> ВЫБРАННЫЙ ФРАГМЕНТ:
Наши ученые уже думали возвращаться…
Жорес Алфёров
Меньше месяца остаётся до начала реформирования Академии наук на практике: с 1 января должно в полную силу заработать Агентство научных организаций — пресловутое АНО. Его главой, напомним, назначен не президент РАН, как надеялись академики, и даже не учёный, а финансист — бывший замминистра финансов Михаил Котюков. Президент Путин предложил объявить мораторий на реорганизацию, которой особенно боятся в академических институтах. Но в академии на отсрочку не надеются. О том, почему у российских учёных иссяк оптимизм, рассказал "Фонтанке" лауреат Нобелевской премии, академик, депутат Госдумы Жорес Алфёров.
— О том, что наша наука нуждается в переменах, говорили даже противники реформы в её нынешнем виде. Что такое происходит с нашей наукой, что ей понадобилась реформа?
— Главная проблема отечественной науки в том, что сегодня она не востребована экономикой. В нашей стране экономика определяется распродажей сырьевых ресурсов. В результате кошмарной приватизации мы ликвидировали всю высокотехнологичную индустрию, а высокотехнологичными отраслями прежде всего и бывает востребована наука. Президент поставил задачу: создать в этом секторе экономики 25 миллионов рабочих мест. Если исходить из интересов страны, то это и должно быть главной задачей. Но реализовать это очень сложно.

> УСЛОВИЕ ЗАДАЧИ:
Выведите фрагмент о реформе Академии наук целиком, слово в слово. Записи, приведённые далее, взяты из другого источника.

> ИСХОДНЫЕ ДАННЫЕ:
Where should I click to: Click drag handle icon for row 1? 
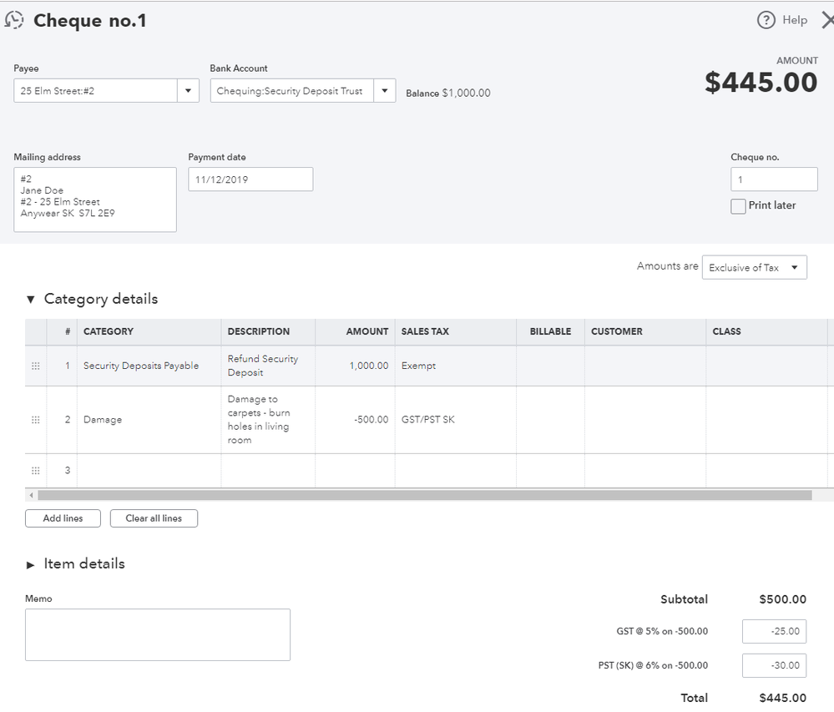(35, 366)
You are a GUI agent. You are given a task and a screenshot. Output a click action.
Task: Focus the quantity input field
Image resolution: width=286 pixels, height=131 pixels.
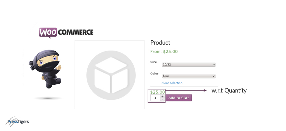(155, 98)
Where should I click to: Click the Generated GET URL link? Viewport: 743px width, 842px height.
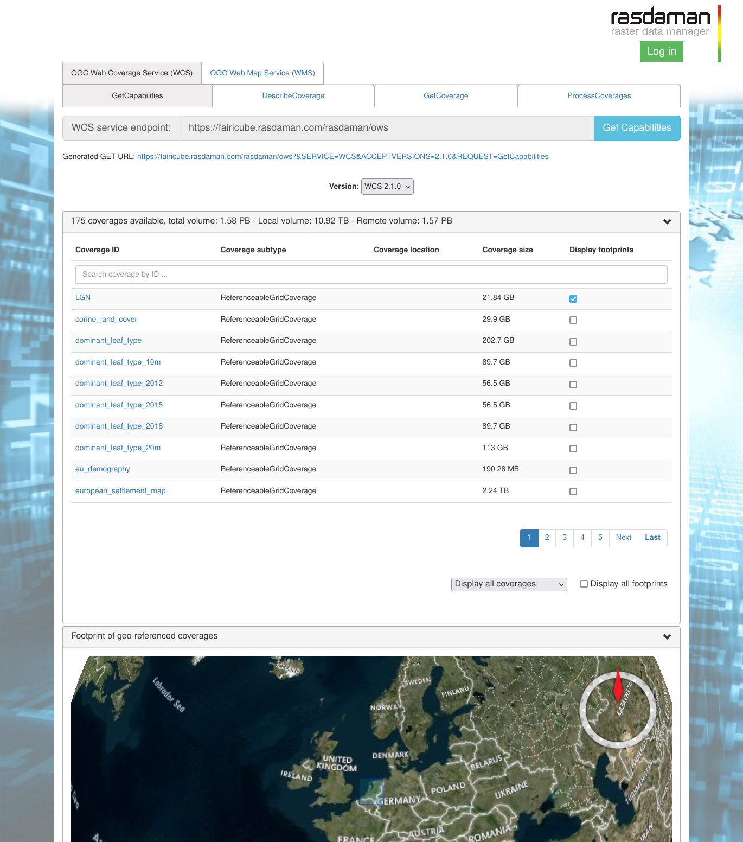pos(342,157)
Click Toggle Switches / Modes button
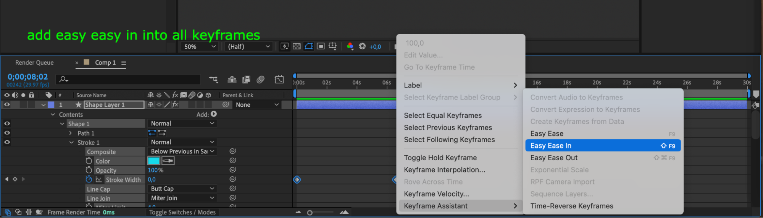 coord(182,212)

> ПРАВИЛЬНЫЙ ОТВЕТ:
Наши ученые уже думали возвращаться…
Жорес Алфёров
Меньше месяца остаётся до начала реформирования Академии наук на практике: с 1 января должно в полную силу заработать Агентство научных организаций — пресловутое АНО. Его главой, напомним, назначен не президент РАН, как надеялись академики, и даже не учёный, а финансист — бывший замминистра финансов Михаил Котюков. Президент Путин предложил объявить мораторий на реорганизацию, которой особенно боятся в академических институтах. Но в академии на отсрочку не надеются. О том, почему у российских учёных иссяк оптимизм, рассказал "Фонтанке" лауреат Нобелевской премии, академик, депутат Госдумы Жорес Алфёров.
— О том, что наша наука нуждается в переменах, говорили даже противники реформы в её нынешнем виде. Что такое происходит с нашей наукой, что ей понадобилась реформа?
— Главная проблема отечественной науки в том, что сегодня она не востребована экономикой. В нашей стране экономика определяется распродажей сырьевых ресурсов. В результате кошмарной приватизации мы ликвидировали всю высокотехнологичную индустрию, а высокотехнологичными отраслями прежде всего и бывает востребована наука. Президент поставил задачу: создать в этом секторе экономики 25 миллионов рабочих мест. Если исходить из интересов страны, то это и должно быть главной задачей. Но реализовать это очень сложно.